Norma Sandoval, nieta de Rodolfo Castillo y Angelina Karipil, dos personas que fallecieron en menos de cinco meses y fueron llevadas al cementerio de esta manera, alzó la voz para pedir ayuda. "Es un dolor adicional que no debería existir", dijo. "No es justo que tengamos que pasar por esto", agregó con dolor e impotencia.
La comunidad de Trahuncura, compuesta por alrededor de 100 personas, reclama la construcción de un camino que permita acceder al cementerio en vehículo. "Es un derecho básico", afirmó la joven. En la misma línea acotó: "Queremos poder despedir a nuestros seres queridos con dignidad, sin tener que sufrir más de lo que ya sufrimos".
La situación de este paraje es un reflejo de las desigualdades que enfrentan las comunidades rurales en Neuquén. Se siente mucho la falta de inversión en infraestructura básica como lo es un camino. Esto se nota también en los reclamos de algunos crianceros que piden acceder a sus puestos de veranada.
En el paraje Trahuncura, la muerte es un momento de dolor y dificultad. Los velorios se celebran en las propias viviendas de las familias de los fallecidos, y después de la ceremonia, los familiares y amigos deben cargar el ataúd a hombros, utilizando cuerdas para sostenerlo, y caminar kilómetros hasta el cementerio local.
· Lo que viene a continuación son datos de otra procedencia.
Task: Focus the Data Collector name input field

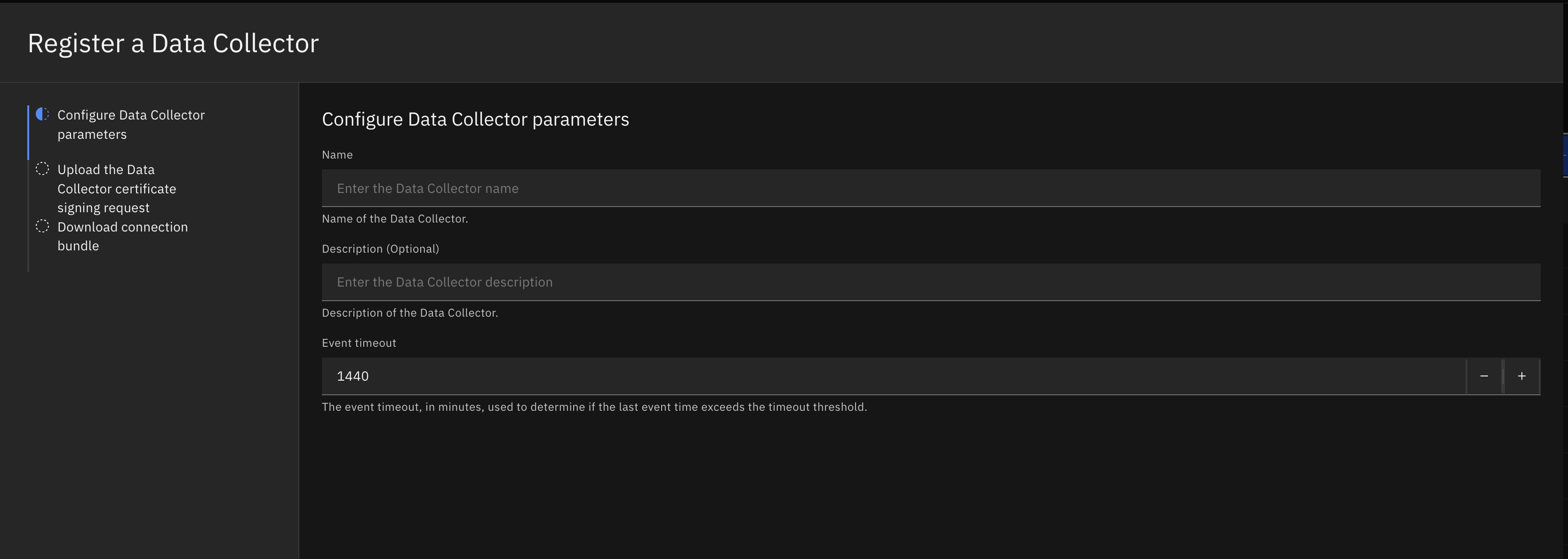Action: pyautogui.click(x=931, y=188)
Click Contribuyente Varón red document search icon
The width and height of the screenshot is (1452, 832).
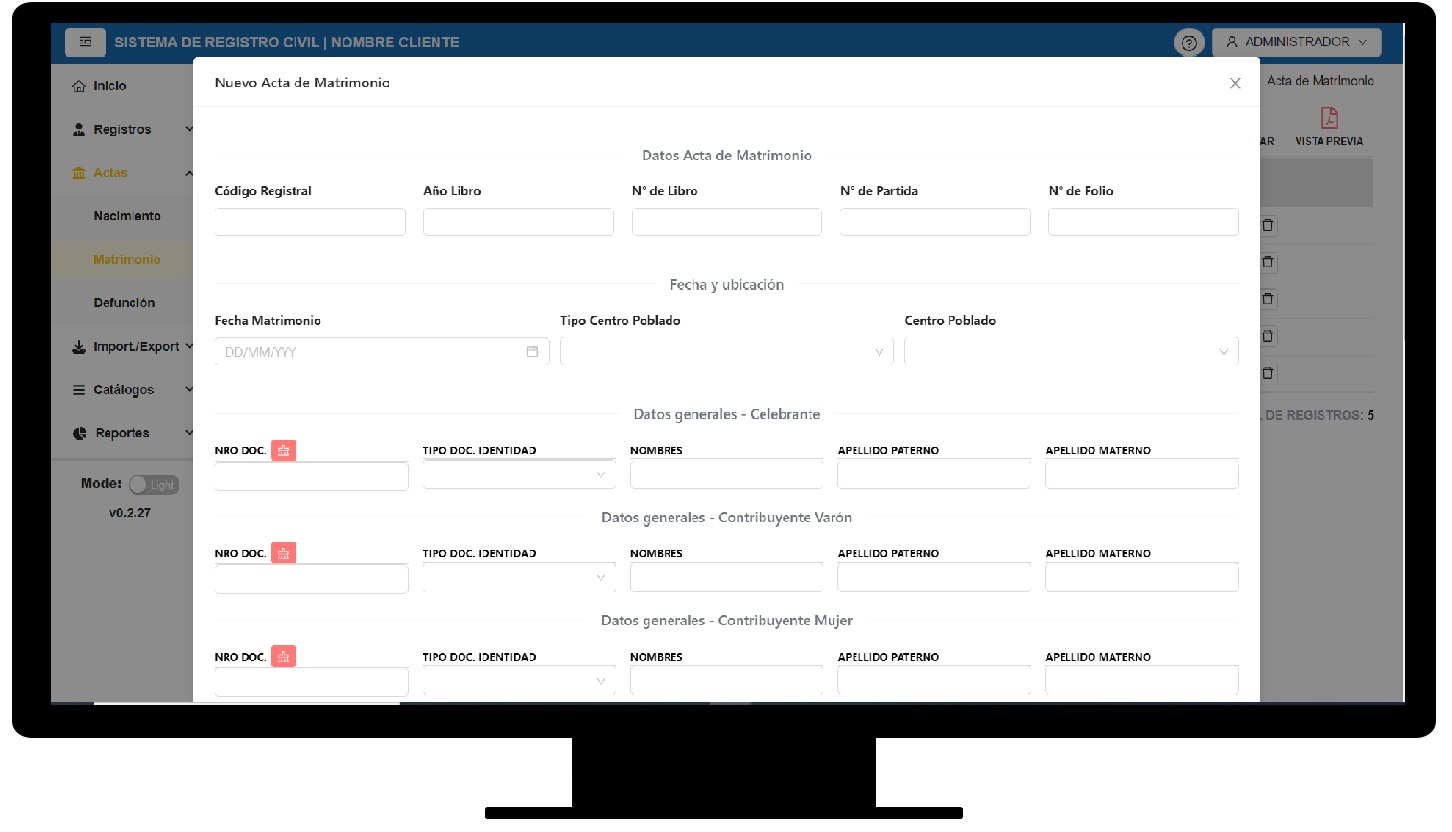(283, 553)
Norma Sandoval insistió en reclamar justicia. "Es un cementerio olvidado", aseguró. "No tiene acceso, no tiene entrada. Los demás cementerios de otros parajes cercanos tienen su ruta y entrada. Por qué nosotros no?", se preguntó con indignación.
Por esta razón la comunidad reclama un camino que se desprenda de la ruta provincial 32, que une el paraje con la vecina localidad de Loncopué. “Un camino de apenas 8 o 10 kilómetros, que podría ser construido con una máquina. No es mucho lo que pedimos", repitió Norma.
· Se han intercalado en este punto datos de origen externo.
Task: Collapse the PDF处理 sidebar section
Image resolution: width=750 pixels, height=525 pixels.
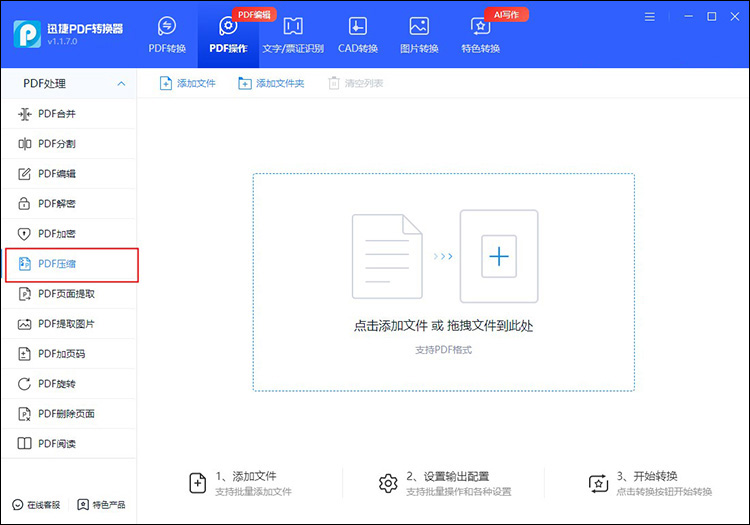Action: coord(121,84)
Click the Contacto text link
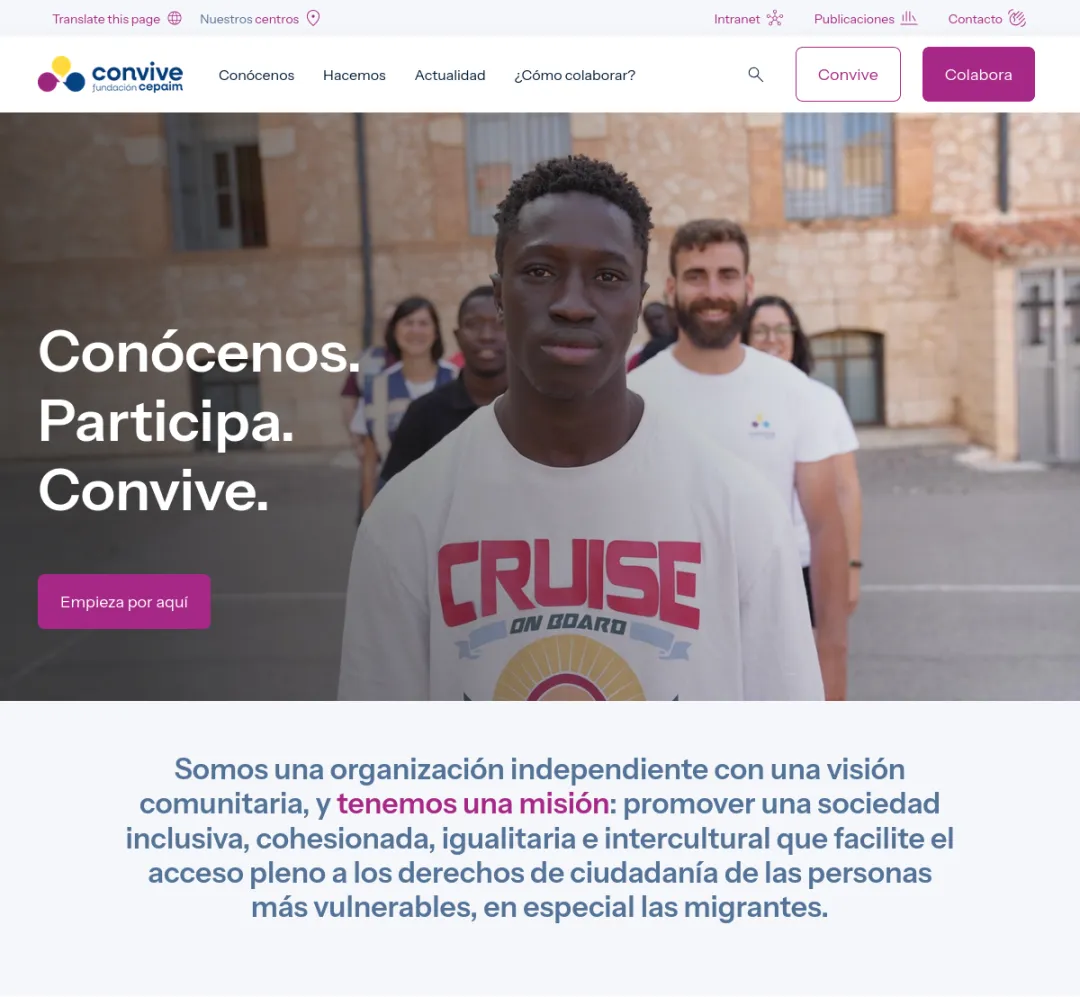This screenshot has height=997, width=1080. point(975,19)

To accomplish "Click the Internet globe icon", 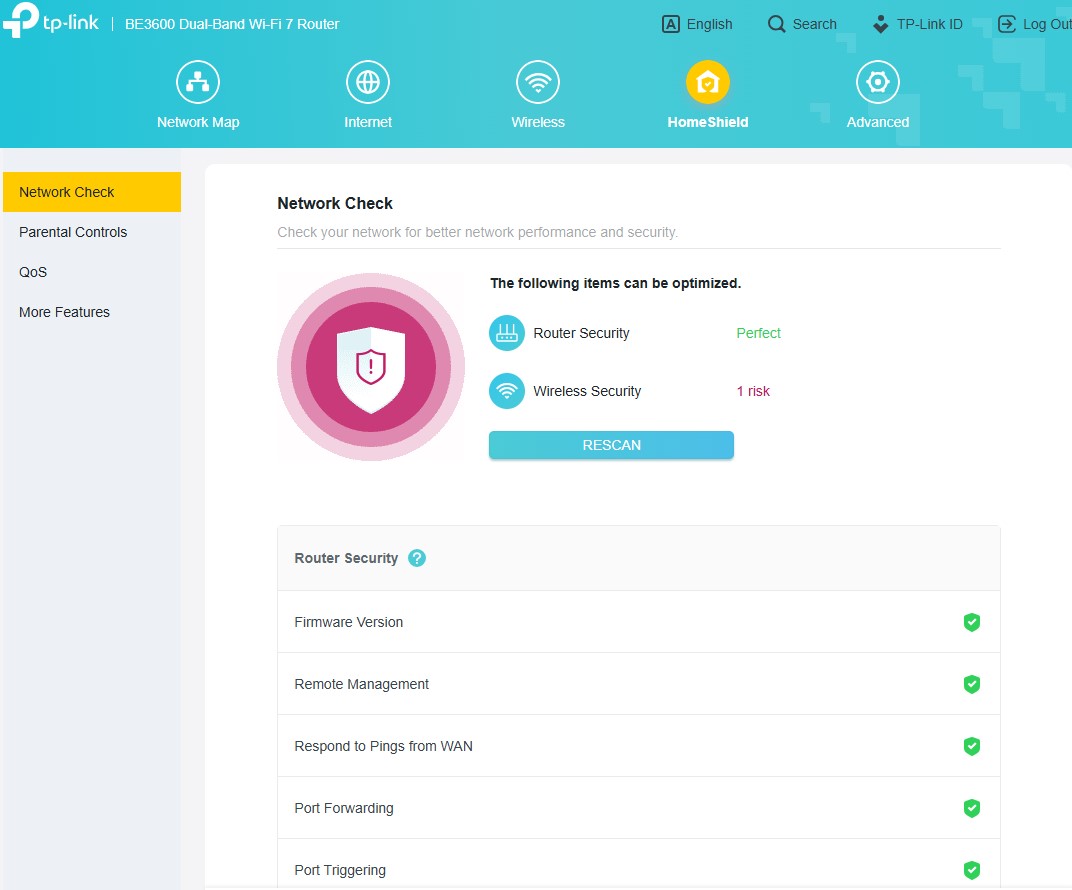I will (x=368, y=83).

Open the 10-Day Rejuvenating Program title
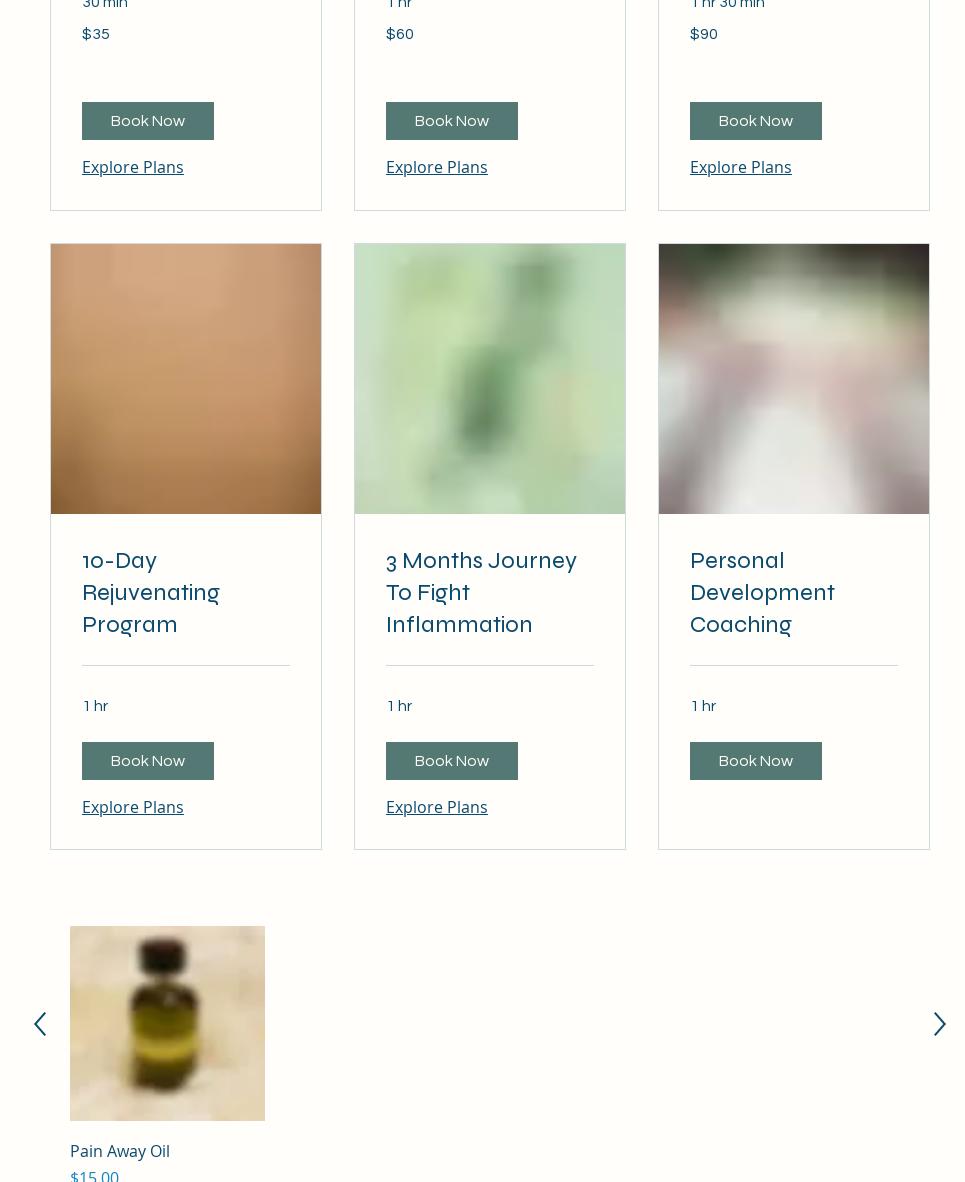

La falta de acceso al cementerio es un problema que afecta a toda la población. "Hay bastantes personas sepultadas. Es un lugar sagrado para nosotros. Queremos poder visitar a nuestros seres queridos sin tener que pasar por este calvario", admitió la joven.
La promesa de un camino se hizo en octubre del año pasado, cuando Norma publicó un mensaje en las redes sociales, mencionando al gobernador. Un encargado de vialidad se presentó en el lugar, prometiendo la construcción del camino, pero nunca más se volvió a saber de él. Norma y toda la comunidad de Trahuncura esperan que esta vez sus voces sean escuchadas y puedan encontrar una solución efectiva y definitiva.